RWC

Real World Crypto

Symposium

Advice/Info on RWC Talks

How are talks chosen at RWC, and what types of talks are there?

At RWC we have two types of talks. Both types should reflect either actual or potential relevance to cryptography as it is deployed in the real world.

 

Invited Talks: The invited talks are chosen by a sub-committee of the RWC steering committee excluding the sponsorship chair. Sponsors have no influence over who is invited to give a talk at RWC.

The aim of the invited talks is to maintain a balanced program at the conference and also to ensure that some talks are outside the main comfort zone of technical cryptographers. For example, we may have talks on legal or societal aspects of cryptography, or talks discussing management issues related to deploying cryptography at scale within a large organization. The invited talks may contain talks from conferences held in the previous year that the committee thought were particularly good, and worth presenting to the RWC audience.

Invited talks are generally longer than the other talks; usually 35 minutes.

 

Contributed Talks: The contributed talks are chosen by a committee chosen by the Programme Chair. This is usually a committee of about twenty people, which again does not include the sponsorship chair.

Talk proposals are solicited around six months before the conference starts. The committee evaluates the proposals and decides which talks are chosen to be presented. The criterion for acceptance is whether the committee thinks the talk will be interesting and relevant for a significant proportion of the attendees.

Most contributed talks get a 25 minute slot. However, to ensure as many interesting talks are presented as possible, we may allocate some contributed talks a relatively short duration. This is because we feel the work should be advertised, and would not want the work to miss the opportunity of being advertised at RWC.

 

There are no published proceedings at RWC. This means that both invited and contributed talks may appear at another conference that has proceedings. Acceptance or rejection of a talk says nothing about the academic quality of the work.

We would like to make it clear to sponsors, and the audience, that donating to support RWC does not influence which talks are selected to be presented.

Advice on what makes a good contributed talk: Only about 30 percent of talk submissions get in, so it is important to structure your pitch for a talk well.

Generally speaking talks are accepted on the basis of one of the following factors...

  1. Current impact, ideally on millions or billions of users. From previous RWC talks, this category includes talks on formal analysis of the Signal protocol, how Amazon deals with keys used by millions of users, how Google assesses security information for users via A/B testing of security UI in Chrome, or how Facebook does user password storage.
  2. Future impact, that is, we think the work looks cool and could have impact of this magnitude in the next few years.
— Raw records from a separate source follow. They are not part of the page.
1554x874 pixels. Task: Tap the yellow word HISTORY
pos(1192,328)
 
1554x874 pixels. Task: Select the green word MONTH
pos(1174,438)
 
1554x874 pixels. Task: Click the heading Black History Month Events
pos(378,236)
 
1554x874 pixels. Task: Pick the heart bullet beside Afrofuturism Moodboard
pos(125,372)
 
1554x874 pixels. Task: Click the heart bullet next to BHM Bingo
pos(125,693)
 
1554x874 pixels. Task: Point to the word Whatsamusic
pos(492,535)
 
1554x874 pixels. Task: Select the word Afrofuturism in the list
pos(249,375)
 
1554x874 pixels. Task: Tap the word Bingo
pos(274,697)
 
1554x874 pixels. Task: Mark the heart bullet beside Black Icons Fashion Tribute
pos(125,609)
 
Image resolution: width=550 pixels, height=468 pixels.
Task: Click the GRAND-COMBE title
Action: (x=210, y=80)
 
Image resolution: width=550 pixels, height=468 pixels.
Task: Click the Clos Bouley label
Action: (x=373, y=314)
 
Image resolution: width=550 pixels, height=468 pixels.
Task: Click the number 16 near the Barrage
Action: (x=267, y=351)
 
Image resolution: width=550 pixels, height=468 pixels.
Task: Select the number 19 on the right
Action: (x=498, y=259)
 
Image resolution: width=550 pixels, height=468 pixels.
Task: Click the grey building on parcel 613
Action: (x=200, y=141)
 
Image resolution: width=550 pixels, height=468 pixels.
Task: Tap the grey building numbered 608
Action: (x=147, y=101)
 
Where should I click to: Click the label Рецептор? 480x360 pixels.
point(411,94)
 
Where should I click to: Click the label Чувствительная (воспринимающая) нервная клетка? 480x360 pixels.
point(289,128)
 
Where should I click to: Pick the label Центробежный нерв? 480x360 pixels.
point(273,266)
Example talks in this category have been recent threshold/multi signatures that impact cryptocurrency wallets. After we showcased this in two recent RWCs, NIST is now running workshops on this topic. It has also been deployed on a number of major cryptocurrency exchanges and in various other blockchain-based systems.
  3. New topics that we think should be brought to the attention of the RWC audience. Examples include the Tesla hack, the use of LSSS to find serial abusers in organizations, or how hard LWE is in the context of the NIST post-quantum crypto effort, the RISC-V initiative, or e-voting initiatives.

We also evaluate submissions based on speaker quality. This means that submissions should clearly identify who the speaker would be, and talks may be rejected if we do not believe a speaker is likely to give a compelling talk for this audience.

In summary, the RWC talk selection process is not intended evaluate the publication-worthiness or academic novelty of a cryptographic scheme. There are other venues for this type of work. The main selection criterion for RWC is impact or potential impact, in either society or commercial cryptographic technology.

 

As a concrete example, imagine that you want to submit a talk on your work on fully homomorphic encryption. A talk on how you use FHE to do floating point operations is unlikely to be accepted, since that type of work should go to an academic conference. A talk submission that is more likely to be accepted might focus on on how you use FHE with floating point operations to solve some cool problem in the real world, and highlight how the scheme is practical, applies to different relevant scenarios, is either deployed or comes with a reference public implementation, and identifies a speaker with a history of giving interesting talks.